自分でも脈絡がないと思うが、事実である。元々平日放課後も運動をする約束で、今日は生憎の雨なので、じゃあランニングの変わりにストレッチって事になったのだ。なので小桜父に買ってもらった運動着に着替えてリビングに戻ると、そこにはジャージ姿の美羽ちゃんと、小桜さんがいたのだが……
「小桜さん、その格好って」
コクコク(首を縦に振る)
照れ臭そうに出てきた小桜さんの姿は青いスポブラにショートパンツ一体型のレギンスパンツ、その上にジャージという、スポーツショップで俺が見入ってたマネキンと全く同じ格好をしている。ジャージのジッパーも深く下げられ、スポブラの下部分から垣間見えるお腹も、バッチリと見えまくりだ。
エロくないけど、超エロいです。
「その、凄く似合ってます」
……………(視線を下げる)
「あとその、嬉しいです。ありがとうございます」
……………(更に視線を下げる)
無反応は駄目なので咄嗟に褒めたけど、どうしよう。まさかのサプライズに唖然として、普段の大人しい格好と異なる小桜さんの姿をずっと見ていたいけど、露骨過ぎるのは駄目で、だけど男としての本能が……、
「……お兄ちゃん」
「おおっ、ごめん! 美羽ちゃんも似合ってる似合ってる」
「うう、全然嬉しくないです」
その後、安いのにし過ぎたという美羽ちゃんの呟きをスルーして、美羽ちゃん母が昔使っていたエクササイズDVDを再生。3人がテレビの前に並ぶのと同時に、やたらとハイテンションな外国人が登場する。
とにかくストレッチに集中して、邪念を取っ払わないと。
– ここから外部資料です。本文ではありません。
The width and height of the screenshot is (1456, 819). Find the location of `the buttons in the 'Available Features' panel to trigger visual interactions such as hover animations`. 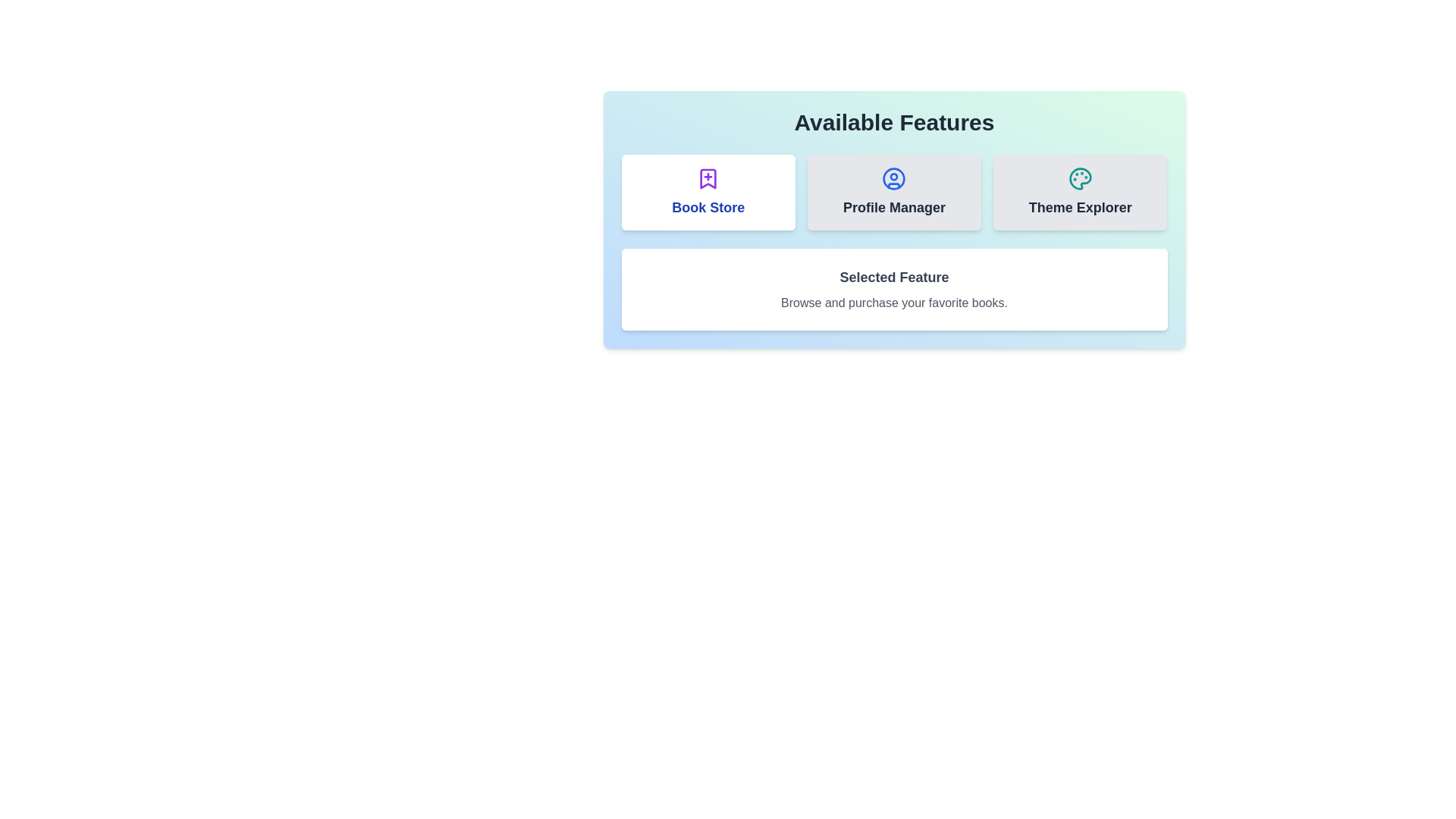

the buttons in the 'Available Features' panel to trigger visual interactions such as hover animations is located at coordinates (894, 219).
そんな動機で、体力が全然ないのに俺と小桜さんはテレビの外国人と一緒に、全力でストレッチに励みました。
…
……
………
「……………ぜぇ、………ぜぇ、………おえっぷ」
よく分からんキャンプに入隊させられ、陽気にハイスピードに体を動かしまくって駄洒落を言いまくる外国人に全く付いていけず、それでも気合で頑張り続けた結果が、この死屍累々な惨状である。
「お兄ちゃん、大丈夫?」
「ああ、流石は美羽ちゃんだ。若さって凄いね」
「えー、お兄ちゃん達はもう若くないの?」
3人とも汗だくだが、美羽ちゃんは立っている。やっぱり若さは偉大だ。因みに俺と小桜さんはグッタリで、望んでいた小桜さんの汗だくシーンだけど、色気は皆無である。
そうして息を整えている間、美羽ちゃんが体重計に乗った後、壁に飾られた用紙に記入を始める。
「ん? 何それ?」
「美羽の体重グラフです。こういうのを作った方がやる気が出ると思ったので」
「へぇ、順調に体重落ちてるね」
それは美羽ちゃんの体重・体脂肪が記された折れ線グラフで、緩やかな下降線になっている。
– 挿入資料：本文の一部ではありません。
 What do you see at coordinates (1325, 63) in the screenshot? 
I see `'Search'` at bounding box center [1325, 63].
「お兄ちゃんも作りますか? お姉ちゃんの横が空いてますよ?」
「うん、じゃあ折角だから……って、あっ」
美羽ちゃんプリントの横に、小桜さんの体重&体脂肪が鮮明に記されたプリントがあり、因みに小桜さんの経過は横ばい……
ベリッ!(紙を剥ぎ取る)
「あっ、その、小桜さん。今のは偶然に目に入っただけで……」
弁解が終わる間もなく、小桜さんが逃げちゃいました。
この展開、俺と小桜さんが病室で出会った頃と同じで、懐かしいなぁ。
ビリーズブートキャンプ:2005年くらいに流行ったエクササイズビデオ。